### TEXT EXTRACT:
--- start ---
Total bank credit in Bangladesh has grown consistently over the years and the volume rose from Tk 11.53 billion on 30 June 1977 to Tk 558.25 billion on 30 June 2000. Bangladesh Samabya Bank (co-operative bank) provided a total of Tk 2.74 billion loans to the agriculture, industry, real estate, retail and whole sale trading, insurance, transport and communication sectors, and provided special credit for poverty alleviation programmes. grameen bank, a specialised microcredit institution, engaged mainly in poverty alleviation and women empowerment, granted Tk 15.70 billion up to 30 June 2000. Similarly, the Employment Bank , established on 22 September 1998, distributed Tk 85 million for promotion of self-employment in small and cottage industries till this date. Housing credit distributed by the bangladesh house building finance corporation up to 30 June 2000 totaled Tk 27.66 billion. Total long-term credit of various forms disbursed by the country’s 27 leasing companies up to the same date is estimated at Tk 13.32 billion.
A recently developed segment of the credit system in Bangladesh is the microcredit offered by NGO community, Grameen Bank, government microcredit agencies and other micro-finance institutions (MFIs). At present, more than 1000 MFIs are working in Bangladesh. Most of them are local and foreign NGOs. They work with the rural poor who are largely bypassed by the banking system and other credit-giving agencies. A few NGOs are also working with the urban poor. One statistical report on 369 NGOs, the Grameen Bank, Palli Karmasahayak Foundation (PKSF), and the Ministry of Youth and Sports reveals that these institutions distributed Tk 53.59 billion to their 4,926,427 borrower-members in 1998.
Bank credit The commercial banking sector is the main provider of bank credit in Bangladesh. This sector comprises 4 nationalised commercial banks, 27 domestic private and 13 foreign commercial banks. Together, they hold Tk 634.145 billion in deposits and Tk 464.476 billion in credit. The credit-deposit ratio of the commercial banking sector is 79%. About 83% of the credit from the banking sector was given to projects in urban areas.
The three institutional pillars of banking - a strong regulatory system, well-managed banks and an efficient court system - have proved to be inadequate to such a point that banking institutions cannot be relied on to ensure the safety of deposits and to allocate credit. Over 93% of the commercial banking system is insolvent and badly managed. As per generally accepted international norms for loan classification and provisions, around 52% of the total portfolio of NCBs and private commercial banks is nonperforming. The quality of portfolio is much better in foreign banks, but their share in the country’s banking system is only 6%.
The operating environment and work culture in NCBs is disorganised largely because of non-commercial union activities and unions’ interference in credit sanctioning. Government interference is also excessive in the governance of NCBs. The operations of most private domestic commercial banks are severely undermined by insider lending, fraud and negligence. Weak supervision and inadequate enforcement led to their present predicament. The legal system is slow and cumbersome. A weak and flawed legal system is an impediment to both debt recovery and enforcement of prudential laws by the Bangladesh Bank. The amount of classified bank credit of the commercial banks as on 31 December 1999 stood at Tk 240 billion, which is 39.34% of loans disbursed by all banks and specialised financial institutions.
--- end ---
### DATA EXCERPTS:
--- start ---
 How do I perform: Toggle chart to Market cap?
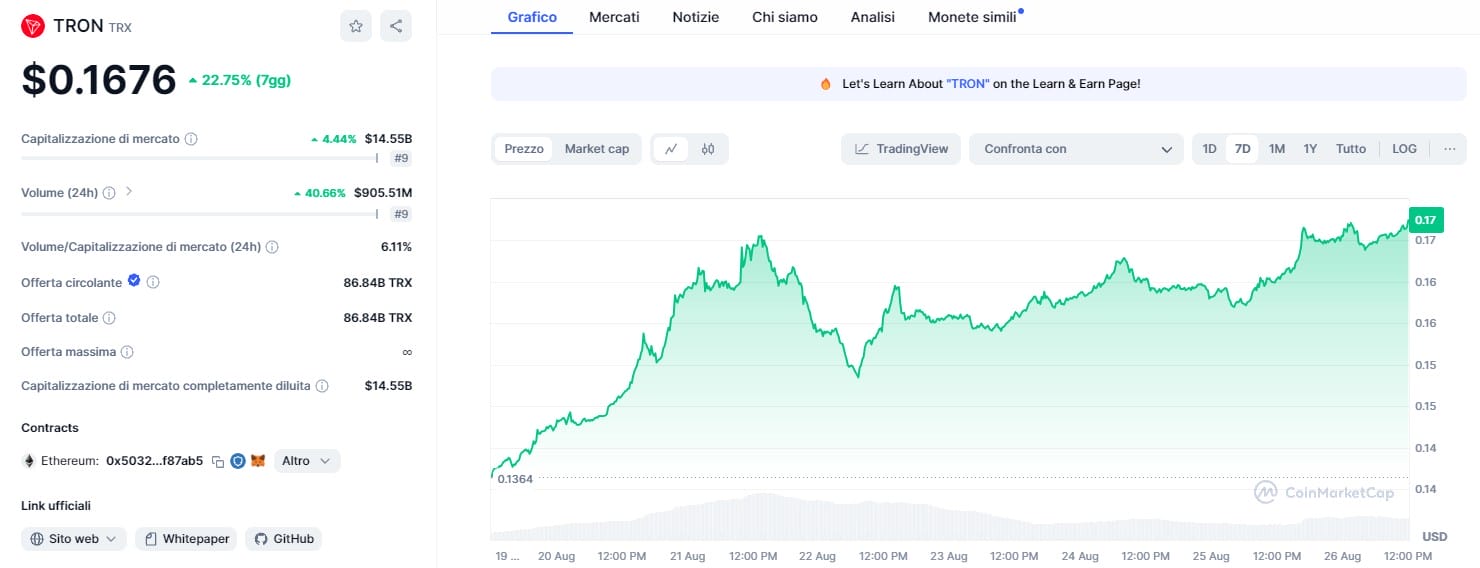597,149
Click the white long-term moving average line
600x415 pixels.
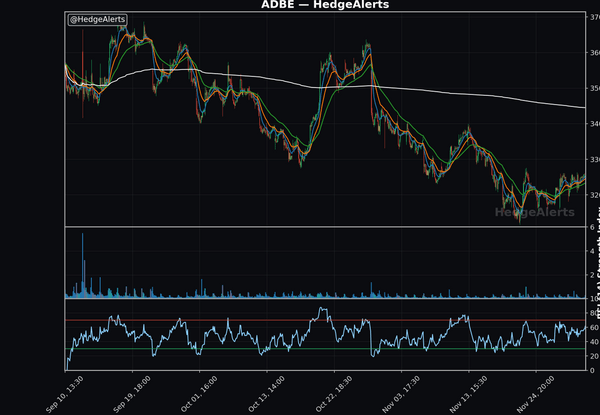tap(450, 96)
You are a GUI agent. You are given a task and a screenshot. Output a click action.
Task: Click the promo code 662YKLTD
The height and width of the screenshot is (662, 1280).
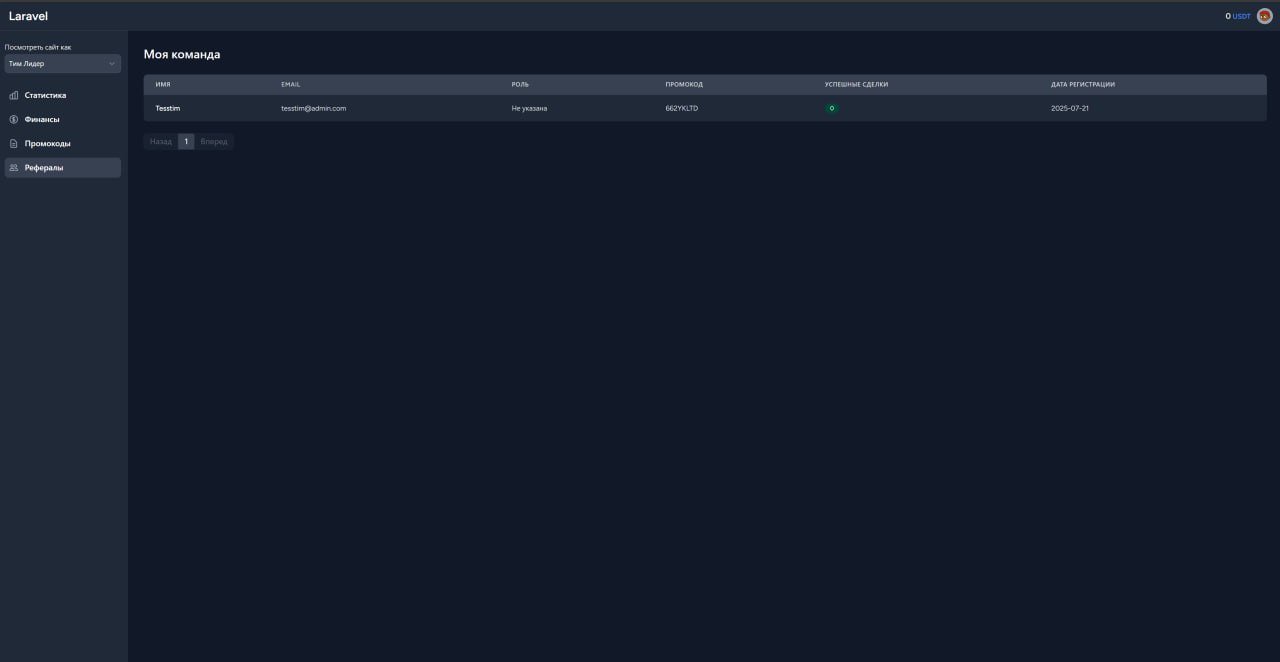pos(681,108)
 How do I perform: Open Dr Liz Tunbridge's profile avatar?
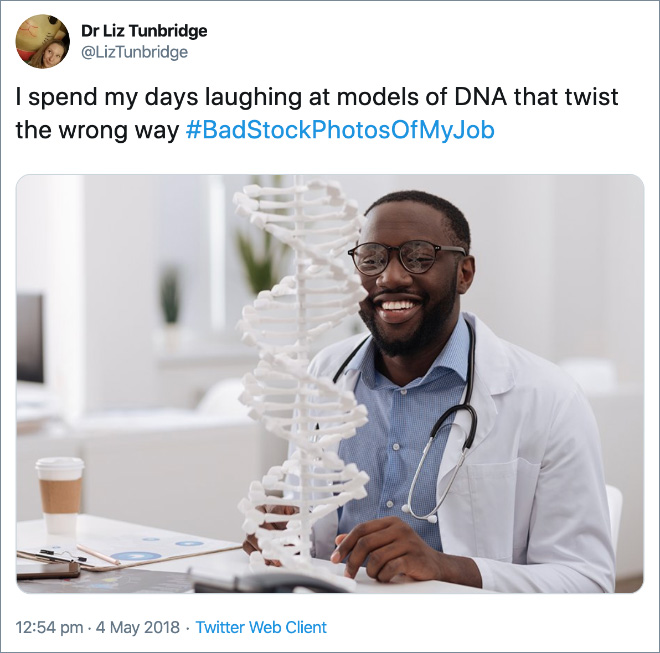point(43,41)
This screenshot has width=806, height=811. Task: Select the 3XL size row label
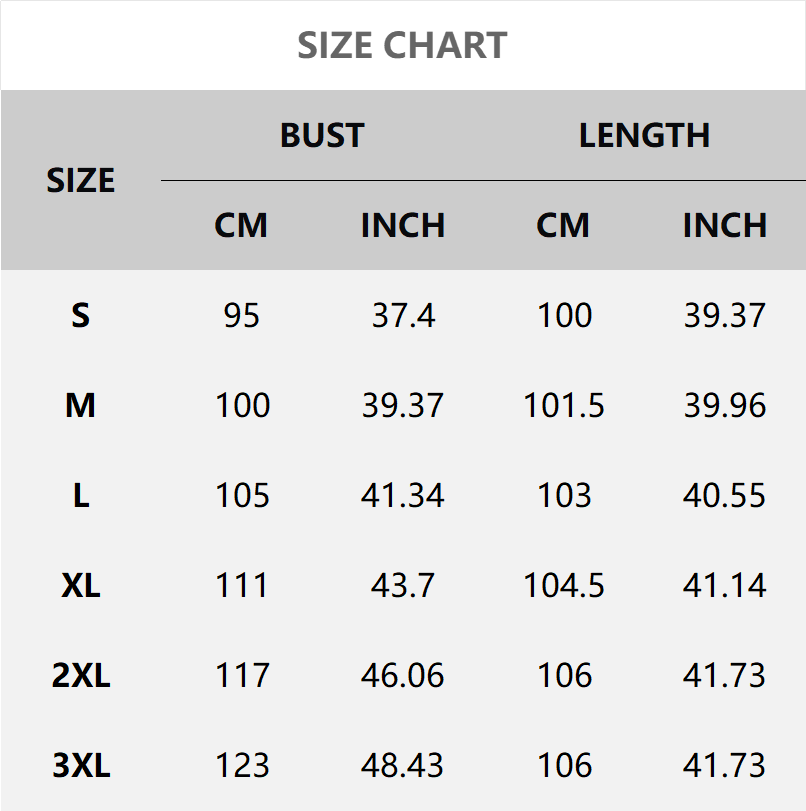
--- end ---
### GIVEN TASK 1:
How would you render this sentence from the passage on credit in Bangladesh into Spanish: "The commercial banking sector is the main provider of bank credit in Bangladesh."?
### GIVEN TASK 2:
Could you supply what comes next in the passage on credit in Bangladesh, picking up after its final sentence?
The records aren't needed for any of this.

### TASK RESULT 1:
El sector de la banca comercial es el principal proveedor de crédito bancario en Bangladés.

### TASK RESULT 2:
Total credit provided by the banking system to different economic sectors up to 30 June 2000 is (a) agriculture, fishing and forestry - Tk 76.36 billion, (b) industry (other than working capital financing) - Tk 99.53 billion, (c) working capital financing - Tk 154.34 billion, (d) export - Tk 34.71 billion, and (e) commercial loans - Tk 188.80 billion.
Agricultural credit In Mughal Bengal, mahajans or mahajani enterprises were the main sources of agricultural credit. Mahajani is an ancient practice and existed even in Vedic India. It is stated in the Risala-i-Zirat, a Persian work written immediately before British rule in Bengal, that peasants fell into debt mostly because of the need to pay land-revenue or to meet additional tax-levies, and ‘occasionally’, to recover from losses due to drought or replace cattle losses, to observe the rite of marriage and bereavement, or to meet the expenses incurred in prosecuting disputes among themselves. Besides moneylenders, local merchants, and richer neighbours were also important sources of agricultural credit during the pre-British period. Local and foreign, especially, European merchants engaged in exporting agricultural produces from Bengal, also advanced money to peasants to ensure that they were productive.
Traditional moneylenders advanced loans to peasants in cash or kind to get them back on a high rate of interest without seeking any control on the production process. But the new credit agencies connected with trade and commerce advanced money to peasants with a view to securing a portion of the peasant’s produce. In the middle of the nineteenth century, peasants’ grain production for the market was largely financed by loans from the grain merchants and the landlords. sugarcane was dependent on loans from the sugar merchants. The East India Company advanced money for the cultivation of mulberry, and the indigo factories for indigo cultivation. Peasants also took credit against the hypothecation of their crop. But these credits were not sufficient to finance the costs of the transformation of agriculture from the old system to the modern one. Local money markets were too limited to provide funds for massive investment in agriculture. Capital for agricultural development from Britain was also not available in sufficient quantities. During the late nineteenth century, the agrarian economy of Bengal lost its economic equilibrium and peasants suffered chronic indebtedness due to high and compound interest rates, low level of production and income, and the defective structure of the economy.
The rates of compound interest charged on rural and agricultural credit by the village moneylenders, kabulis, jotdars, shahas, banians, telis and other informal lenders varied from 25 to 40 per cent per annum. The debtor agriculturists were often obliged to sell the whole or part of the their produce at unprofitable rates to creditors to repay their debts. On the other hand, the decline in the prices of agricultural commodities in the years of the Great Depression that lasted from 1928 to 1937 badly increased the extent of peasant indebtedness. The decline in prices of agricultural commodities in many Bengal districts by up to 70% between 1929 and 1935 worsened the economic health of peasants.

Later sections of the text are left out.